Instance Method Details

#addPreview(response) ⇒ Object

# File 'lib/watobo/interceptor/proxy.rb', line 105

def addPreview(response)
  preview_id = Digest::MD5.hexdigest(response.join)
  @preview[preview_id] = response
  return preview_id
end

#cert_response ⇒ Object

# File 'lib/watobo/interceptor/proxy.rb', line 57

def cert_response
  crt_file = File.join(Watobo.working_directory, "CA", "cacert.pem")
  headers = ["HTTP/1.0 200 OK", "Server: Watobo-Interceptor", "Connection: close", "Content-Type: application/x-pem-file"]
  content = File.read(crt_file)
  headers << "Content-Length: #{content.length}"
  r = headers.join("\r\n")
  r << "\r\n\r\n"
  r << content
end

#clear_request_carvers ⇒ Object

# File 'lib/watobo/interceptor/proxy.rb', line 96

def clear_request_carvers
  @request_carvers.clear unless @request_carvers.nil?

end

#clear_response_carvers ⇒ Object

# File 'lib/watobo/interceptor/proxy.rb', line 101

def clear_response_carvers
  @response_carvers.clear unless @response_carvers.nil?
end

#clearEvents(event) ⇒ Object

# File 'lib/watobo/interceptor/proxy.rb', line 75

def clearEvents(event)
  @event_dispatcher_listener[event].clear
end

#getRequestFilter ⇒ Object

# File 'lib/watobo/interceptor/proxy.rb', line 83

def getRequestFilter()
  YAML.load(YAML.dump(@request_filter_settings))
end

#getResponseFilter ⇒ Object

# File 'lib/watobo/interceptor/proxy.rb', line 79

def getResponseFilter()
  YAML.load(YAML.dump(@response_filter_settings))
end

#refresh_www_auth ⇒ Object

# File 'lib/watobo/interceptor/proxy.rb', line 420

def refresh_www_auth
  @www_auth = Watobo::Conf::Scanner.www_auth
end

#server ⇒ Object

# File 'lib/watobo/interceptor/proxy.rb', line 67

def server
  @bind_addr
end

#setRequestFilter(new_settings) ⇒ Object

# File 'lib/watobo/interceptor/proxy.rb', line 91

def setRequestFilter(new_settings)
  @request_filter_settings.update new_settings unless new_settings.nil?
  # puts @request_filter_settings.to_yaml
end

#setResponseFilter(new_settings) ⇒ Object

# File 'lib/watobo/interceptor/proxy.rb', line 87

def setResponseFilter(new_settings)
  @response_filter_settings.update new_settings unless new_settings.nil?
end

#start ⇒ Object

# File 'lib/watobo/interceptor/proxy.rb', line 135

def start()
  @wait_queue = Queue.new

  if transparent?
    Watobo::Interceptor::Transparent.start
  end

  begin
    @intercept_srv = TCPServer.new(@bind_addr, @port)
    @intercept_srv.setsockopt(Socket::SOL_SOCKET, Socket::SO_KEEPALIVE, 1)

  rescue => bang
    puts "\n!!!Could not start InterceptProxy"
    puts bang
    return nil
  end
  puts "\n* Intercepor started on #{@bind_addr}:#{@port}"
  session_list = []
  puts "!!! TRANSPARENT MODE ENABLED !!!" if transparent?

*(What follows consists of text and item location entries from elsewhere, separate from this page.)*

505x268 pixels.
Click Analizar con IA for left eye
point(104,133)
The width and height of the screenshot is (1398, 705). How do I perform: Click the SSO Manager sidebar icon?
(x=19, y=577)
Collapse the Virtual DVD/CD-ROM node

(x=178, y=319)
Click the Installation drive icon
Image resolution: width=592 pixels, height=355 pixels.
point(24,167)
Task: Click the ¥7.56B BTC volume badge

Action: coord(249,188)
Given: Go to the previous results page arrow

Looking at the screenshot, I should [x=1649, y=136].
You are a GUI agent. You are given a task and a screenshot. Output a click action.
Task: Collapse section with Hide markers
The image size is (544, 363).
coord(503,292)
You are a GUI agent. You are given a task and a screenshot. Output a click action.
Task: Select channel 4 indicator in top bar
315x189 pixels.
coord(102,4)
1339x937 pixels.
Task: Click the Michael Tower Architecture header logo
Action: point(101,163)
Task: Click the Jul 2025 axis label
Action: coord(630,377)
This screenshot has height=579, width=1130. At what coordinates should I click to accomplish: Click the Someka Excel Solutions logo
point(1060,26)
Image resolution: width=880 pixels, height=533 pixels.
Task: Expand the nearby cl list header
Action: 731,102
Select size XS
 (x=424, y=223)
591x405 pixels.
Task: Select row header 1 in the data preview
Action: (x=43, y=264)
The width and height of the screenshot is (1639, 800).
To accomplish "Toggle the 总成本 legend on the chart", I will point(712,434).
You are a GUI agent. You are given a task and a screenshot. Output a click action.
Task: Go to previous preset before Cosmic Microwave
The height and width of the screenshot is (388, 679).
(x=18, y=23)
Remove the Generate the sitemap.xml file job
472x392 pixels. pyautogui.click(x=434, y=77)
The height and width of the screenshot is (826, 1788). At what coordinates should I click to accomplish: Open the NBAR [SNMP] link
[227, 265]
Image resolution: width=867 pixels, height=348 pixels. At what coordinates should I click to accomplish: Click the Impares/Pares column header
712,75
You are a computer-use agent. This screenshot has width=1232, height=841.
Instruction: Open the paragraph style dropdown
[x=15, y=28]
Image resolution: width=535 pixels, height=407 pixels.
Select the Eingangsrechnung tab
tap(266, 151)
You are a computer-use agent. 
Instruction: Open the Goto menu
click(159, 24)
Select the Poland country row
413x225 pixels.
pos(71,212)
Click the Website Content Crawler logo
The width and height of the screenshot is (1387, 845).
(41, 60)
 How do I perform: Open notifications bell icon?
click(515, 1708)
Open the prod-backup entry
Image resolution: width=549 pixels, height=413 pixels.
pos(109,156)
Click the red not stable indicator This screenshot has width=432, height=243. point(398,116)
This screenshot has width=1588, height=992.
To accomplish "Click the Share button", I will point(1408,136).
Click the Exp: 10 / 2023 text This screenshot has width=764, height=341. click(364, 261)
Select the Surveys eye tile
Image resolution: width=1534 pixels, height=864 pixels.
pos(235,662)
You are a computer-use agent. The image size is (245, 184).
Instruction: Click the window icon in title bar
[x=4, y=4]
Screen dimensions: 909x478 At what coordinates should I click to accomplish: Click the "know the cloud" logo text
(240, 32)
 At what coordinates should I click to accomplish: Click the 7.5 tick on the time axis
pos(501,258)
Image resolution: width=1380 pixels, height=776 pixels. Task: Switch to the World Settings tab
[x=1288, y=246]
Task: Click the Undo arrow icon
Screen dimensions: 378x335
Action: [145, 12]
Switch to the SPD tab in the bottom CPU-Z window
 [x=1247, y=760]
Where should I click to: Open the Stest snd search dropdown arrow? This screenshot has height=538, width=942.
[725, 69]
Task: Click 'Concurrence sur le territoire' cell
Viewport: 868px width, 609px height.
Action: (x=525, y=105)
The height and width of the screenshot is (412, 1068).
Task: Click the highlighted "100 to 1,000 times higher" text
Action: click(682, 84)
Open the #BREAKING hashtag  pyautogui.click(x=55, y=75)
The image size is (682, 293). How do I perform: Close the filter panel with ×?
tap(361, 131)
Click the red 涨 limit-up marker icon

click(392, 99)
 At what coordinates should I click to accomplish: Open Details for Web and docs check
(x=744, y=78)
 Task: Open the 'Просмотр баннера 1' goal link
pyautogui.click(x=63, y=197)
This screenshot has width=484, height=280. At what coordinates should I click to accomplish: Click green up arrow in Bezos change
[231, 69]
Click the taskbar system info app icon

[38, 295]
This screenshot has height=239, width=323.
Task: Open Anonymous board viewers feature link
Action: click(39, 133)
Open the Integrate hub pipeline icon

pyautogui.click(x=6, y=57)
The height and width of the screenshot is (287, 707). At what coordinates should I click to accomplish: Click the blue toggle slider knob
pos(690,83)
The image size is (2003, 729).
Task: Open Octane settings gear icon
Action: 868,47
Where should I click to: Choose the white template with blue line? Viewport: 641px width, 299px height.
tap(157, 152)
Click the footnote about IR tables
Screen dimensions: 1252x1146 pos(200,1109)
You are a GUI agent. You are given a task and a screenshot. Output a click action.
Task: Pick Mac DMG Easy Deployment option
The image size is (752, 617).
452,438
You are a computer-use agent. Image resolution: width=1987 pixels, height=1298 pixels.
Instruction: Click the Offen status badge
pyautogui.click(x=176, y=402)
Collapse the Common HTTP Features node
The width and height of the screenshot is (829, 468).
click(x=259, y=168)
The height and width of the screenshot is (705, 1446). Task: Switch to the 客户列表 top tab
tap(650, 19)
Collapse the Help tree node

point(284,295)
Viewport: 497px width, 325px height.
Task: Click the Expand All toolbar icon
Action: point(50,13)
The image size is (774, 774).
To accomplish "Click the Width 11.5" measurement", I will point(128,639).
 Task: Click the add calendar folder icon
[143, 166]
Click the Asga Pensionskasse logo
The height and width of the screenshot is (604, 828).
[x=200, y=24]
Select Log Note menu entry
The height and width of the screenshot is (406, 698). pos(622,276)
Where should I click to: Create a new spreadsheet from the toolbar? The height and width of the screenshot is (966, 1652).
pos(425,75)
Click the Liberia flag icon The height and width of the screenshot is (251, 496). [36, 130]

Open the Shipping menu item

  @t_server = Thread.new(@intercept_srv) { |server|
    while (new_session = server.accept)
      #  new_session.sync = true
      new_sender = Watobo::Session.new(@target)
      Thread.new(new_sender, new_session) { |sender, session|
        #puts "* got new request from client"
        c_sock = Watobo::HTTPSocket::ClientSocket.connect(session)

        #puts "ClientSocket: #{c_sock}"
        Thread.exit if c_sock.nil?

        #
        # loop for reusing client connections

        max_loop = 0
        loop do
          flags = []
          begin

            # puts "#{c_sock} - read request"
            request = c_sock.request

            #if request.is_multipart?
            #  puts request
            #  puts request.body.to_s.length
            #  puts request.body.to_s.unpack("H*")[0]
            #end

            if request.nil? or request.empty? then
              print "c/"
              c_sock.close
              Thread.exit
            end

            url = (request.url.to_s.length > 65) ? request.url.to_s.slice(0, 65) + "..." : request.url.to_s
            puts "\n[I] #{url}"

          rescue => bang
            puts "!!! Error reading client request "
            puts bang
            puts bang.backtrace
            # puts request.class
            # puts request
            c_sock.close
            Thread.exit
            #break
          end

          #if request.host =~ /safebrowsing.*google\.com/
          #  c_sock.close
          #  Thread.exit
          #end

          # check if preview is requested
          if request.host =='watobo.localhost' or request.first =~ /WATOBOPreview/ then
            if request.first =~ /WATOBOPreview=([0-9a-zA-Z]*)/ then
              hashid = $1
              response = @preview[hashid]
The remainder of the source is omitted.